Science and the arts have long been understood as two opposing systems of thought involving logic and emotion. However, both disciplines rely on similar thought processes to create something new. Thus, thinking of science and the arts as counterparts is not only false but also eliminates the potential for interaction and generation of powerful outreach tools which use both logic and emotion.

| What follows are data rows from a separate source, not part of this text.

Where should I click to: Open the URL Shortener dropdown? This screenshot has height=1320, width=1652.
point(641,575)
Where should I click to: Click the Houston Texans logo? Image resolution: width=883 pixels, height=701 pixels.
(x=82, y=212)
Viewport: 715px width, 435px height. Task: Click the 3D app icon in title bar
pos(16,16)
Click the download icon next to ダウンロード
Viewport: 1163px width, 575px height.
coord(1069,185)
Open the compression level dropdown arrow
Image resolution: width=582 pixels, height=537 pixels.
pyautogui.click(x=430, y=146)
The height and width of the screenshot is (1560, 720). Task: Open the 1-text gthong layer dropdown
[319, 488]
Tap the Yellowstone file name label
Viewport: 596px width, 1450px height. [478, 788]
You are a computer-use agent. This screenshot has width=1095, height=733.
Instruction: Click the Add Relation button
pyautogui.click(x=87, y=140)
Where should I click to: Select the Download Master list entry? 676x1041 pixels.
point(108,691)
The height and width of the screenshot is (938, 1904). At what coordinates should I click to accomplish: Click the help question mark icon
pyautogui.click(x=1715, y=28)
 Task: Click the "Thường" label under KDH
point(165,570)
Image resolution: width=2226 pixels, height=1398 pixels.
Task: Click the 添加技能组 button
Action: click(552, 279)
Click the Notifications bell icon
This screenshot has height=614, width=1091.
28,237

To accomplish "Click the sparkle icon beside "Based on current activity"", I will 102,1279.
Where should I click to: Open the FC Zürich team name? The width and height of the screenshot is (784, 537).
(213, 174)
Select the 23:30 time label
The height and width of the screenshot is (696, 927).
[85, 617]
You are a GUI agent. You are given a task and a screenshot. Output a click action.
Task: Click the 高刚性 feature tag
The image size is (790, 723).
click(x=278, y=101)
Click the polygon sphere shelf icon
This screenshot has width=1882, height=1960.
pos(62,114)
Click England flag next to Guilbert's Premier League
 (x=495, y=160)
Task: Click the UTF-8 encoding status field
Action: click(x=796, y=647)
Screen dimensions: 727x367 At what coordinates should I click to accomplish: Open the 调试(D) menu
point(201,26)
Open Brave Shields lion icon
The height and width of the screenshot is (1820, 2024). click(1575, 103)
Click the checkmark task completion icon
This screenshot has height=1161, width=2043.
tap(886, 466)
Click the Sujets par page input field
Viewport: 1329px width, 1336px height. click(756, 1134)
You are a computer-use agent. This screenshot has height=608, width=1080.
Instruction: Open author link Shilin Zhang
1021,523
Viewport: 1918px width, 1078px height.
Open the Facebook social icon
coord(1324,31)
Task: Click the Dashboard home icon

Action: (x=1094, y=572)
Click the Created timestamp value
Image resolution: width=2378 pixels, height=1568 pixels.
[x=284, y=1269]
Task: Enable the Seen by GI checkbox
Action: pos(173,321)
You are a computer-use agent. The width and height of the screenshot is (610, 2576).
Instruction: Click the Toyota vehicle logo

Attempting Physical Contact with Geologic Time examines the cellular structure of plant stems as they transport water and how that structure is affected by drought stress, one of the main drivers of forest die-off worldwide. Under drought, plant stems experience high tension inside their vascular cells, also called tracheids, as a result of the polar bonding between water molecules and the demand of water by the dry atmosphere. This tension increases as water availability decreases. When this tension becomes too great, a plant cell can experience an embolism that disrupts water flow. After too many embolisms, the plant can no longer transport water. The art pieces in our project make these complex and microscopic processes visible and tangible in a new way. Viewers can literally walk around the work and examine it from multiple angles. The delicate physicality of this work evokes the strength and fragility of the natural systems upon which we depend.

In one piece, holes burned through layers of the fabric represent the hollow cavities through which water is transported in a two-year-old pine seedling. The fabric panels are suspended in groups from the ceiling and an image of a cross-section of the seedling is projected from both sides of the piece. Slivers of light from the projection snake through the holes in the layers of fabric, echoing the meandering path of water up a plant stem.

Another series stretches fabric taut over shaped panels that jut off the wall. By walking around the panels, viewers can see a vivid painting on the wall, almost hidden behind the surface of the white fabric. Embroidery on the taut silk evokes the structure of tracheid valves, but also is reminiscent of chromosomes and cellular reproduction. The measured, angular geometry of both the frames and the repeated embroidered valve motif is subverted by slight imperfections and irregularities in the stretched silk and the way it reflects color in unexpected ways. Two panels, human-height, are lifted at a precarious angle from the ground, suspended only by a weighted string. Walking behind those panels, which seem liable to fall at any moment, heightens the sense of tension, insecurity, and impermanence.

This intrusion of chaos within ordered patterns reflects our imperfect methods of collecting and interpreting data. While taking a cross-section of a stem may provide information on growth patterns, it also kills the plant. The functioning of plant cells and seeds are points of departure for these works, but the pieces are also meant to raise questions about how our current methods of discovering new information alter the natural state of organisms, obscuring as much as they reveal.